RECORD SET ->
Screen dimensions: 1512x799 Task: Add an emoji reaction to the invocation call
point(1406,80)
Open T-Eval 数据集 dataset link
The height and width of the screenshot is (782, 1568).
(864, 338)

REQUIRED WORK ->
Return a faithful copy of all the records above.

WRITTEN SOLUTION ->
Screen dimensions: 1512x799 Task: Add an emoji reaction to the invocation call
point(1406,80)
Open T-Eval 数据集 dataset link
The height and width of the screenshot is (782, 1568).
(864, 338)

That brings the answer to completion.